──────── Provided records

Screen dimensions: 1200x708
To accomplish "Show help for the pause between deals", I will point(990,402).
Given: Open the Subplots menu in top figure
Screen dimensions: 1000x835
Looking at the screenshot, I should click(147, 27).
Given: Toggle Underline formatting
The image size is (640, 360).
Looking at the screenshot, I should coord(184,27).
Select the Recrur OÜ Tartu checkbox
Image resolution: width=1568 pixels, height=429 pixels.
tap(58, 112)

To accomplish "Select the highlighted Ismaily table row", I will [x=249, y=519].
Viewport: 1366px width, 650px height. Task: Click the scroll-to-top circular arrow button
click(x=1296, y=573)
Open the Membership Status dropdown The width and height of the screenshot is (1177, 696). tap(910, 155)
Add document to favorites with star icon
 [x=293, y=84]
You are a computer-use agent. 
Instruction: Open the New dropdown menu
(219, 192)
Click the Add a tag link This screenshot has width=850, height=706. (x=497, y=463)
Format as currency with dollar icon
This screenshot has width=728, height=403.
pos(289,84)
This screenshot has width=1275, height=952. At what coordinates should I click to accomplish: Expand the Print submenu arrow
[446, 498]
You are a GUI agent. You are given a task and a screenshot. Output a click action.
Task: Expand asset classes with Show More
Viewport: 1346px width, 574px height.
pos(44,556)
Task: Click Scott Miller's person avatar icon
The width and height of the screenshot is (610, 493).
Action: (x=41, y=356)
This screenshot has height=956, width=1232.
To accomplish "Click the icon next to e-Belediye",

────────────────

▶ [Task instructions]: Reproduce the listing above verbatim.

▶ [Answer to the exercise]:
Screen dimensions: 1200x708
To accomplish "Show help for the pause between deals", I will point(990,402).
Given: Open the Subplots menu in top figure
Screen dimensions: 1000x835
Looking at the screenshot, I should click(147, 27).
Given: Toggle Underline formatting
The image size is (640, 360).
Looking at the screenshot, I should coord(184,27).
Select the Recrur OÜ Tartu checkbox
Image resolution: width=1568 pixels, height=429 pixels.
tap(58, 112)

To accomplish "Select the highlighted Ismaily table row", I will [x=249, y=519].
Viewport: 1366px width, 650px height. Task: Click the scroll-to-top circular arrow button
click(x=1296, y=573)
Open the Membership Status dropdown The width and height of the screenshot is (1177, 696). tap(910, 155)
Add document to favorites with star icon
 [x=293, y=84]
You are a computer-use agent. 
Instruction: Open the New dropdown menu
(219, 192)
Click the Add a tag link This screenshot has width=850, height=706. (x=497, y=463)
Format as currency with dollar icon
This screenshot has width=728, height=403.
pos(289,84)
This screenshot has width=1275, height=952. At what coordinates should I click to accomplish: Expand the Print submenu arrow
[446, 498]
You are a GUI agent. You are given a task and a screenshot. Output a click action.
Task: Expand asset classes with Show More
Viewport: 1346px width, 574px height.
pos(44,556)
Task: Click Scott Miller's person avatar icon
The width and height of the screenshot is (610, 493).
Action: (x=41, y=356)
This screenshot has height=956, width=1232.
To accomplish "Click the icon next to e-Belediye",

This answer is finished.